Proprietary software has its place. Great creativity seldom comes naturally from group-think and most great inventions have been the brainchildren of lone workmen, toiling long into the night when company men have gone to bed. It’s also a place for those like me who don’t play well with authority figures.
For the masses, there are hundreds of free programs. If you can’t afford (or dislike) Microsoft Office, you can download OpenOffice, gratis, for any computer platform. (Mac users: try the advanced (and free) NeoOffice.)
Return to the House of Glass
The real promise of open software is transparency.
In the 1970s, banks discovered overdrafts weren’t something to be shunned but embraced as a major source of revenue. Banking policies changed to encourage overdrafts. Chances are your bank’s computer program sorts your deposits and withdrawals to maximize overdraft fees. If you had only $99 in the bank and wrote two $10 checks and a $100 check and were hit with three overdrawn charges, it wasn’t an accident. However, if your bank’s practice was public knowledge, wouldn’t you consider moving your accounts?
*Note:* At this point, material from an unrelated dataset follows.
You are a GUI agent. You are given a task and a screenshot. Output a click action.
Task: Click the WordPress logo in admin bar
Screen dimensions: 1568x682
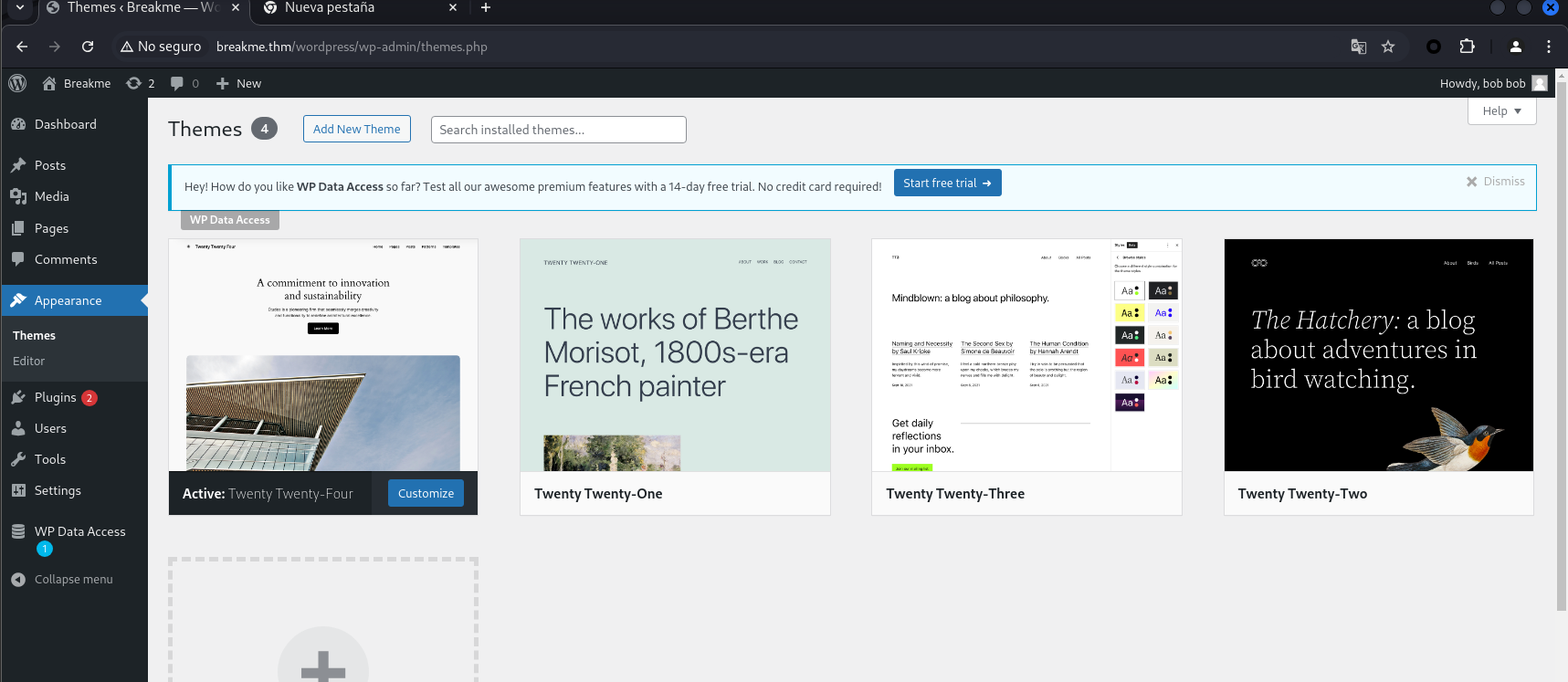(17, 83)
The problem goes beyond the world of finance. Had open software been de rigueur, a California oil company wouldn’t have been able to cheat its customers by cleverly programming its gas pumps to both overcharge and hide the fact from state inspectors.
Had Diebold been willing to lay bare its voting machine programs to public review, citizens could feel more secure that crackers hadn’t violated the purported integrity of the machines. Diebold might have avoided a tainted reputation and not lost thousands of votes in the process. Voters could feel less suspicious that a vote for Ron Paul wouldn’t become a vote for Rudy Giuliani.
Who’s Really to Blame?
- The next time a company petitions the court for a gag order relating to proprietary technical information…
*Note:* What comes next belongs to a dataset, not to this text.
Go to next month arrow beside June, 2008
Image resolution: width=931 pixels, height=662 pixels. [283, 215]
- The next time the federal government arrests a foreign national about to speak at a symposium…
- The next time a judge orders college students not to present a paper at a conference…
- They aren’t doing it to protect you. They’re doing it to prevent their own embarrassment. That’s when you should ask who the black hat really is.
Locked Room Mystery
If you look through the DefCon notes, you can indeed find clever crime ideas, such as a way to hack a pacemaker, conceivably with fatal consequences. As writers, our problem is the reality of such a plot device sounds too unbelievable in a thriller or a locked room mystery.
Almost anything with software can be hacked: your Blackberry, your iPod, your iPhone, your TiVo, your camera, your wristwatch, your wireless router, your toaster, your car. No need to crudely cut brake lines. Have your tech-savvy bad guy hack the accelerator controller and send victims crashing into walls. That’s the personal touch.
The best protection is open, transparent software. The scrutiny of a thousand eyes makes it far more difficult for flaws and deliberate holes to hide and far more difficult for a cracker to penetrate a supposedly ‘secure’ product.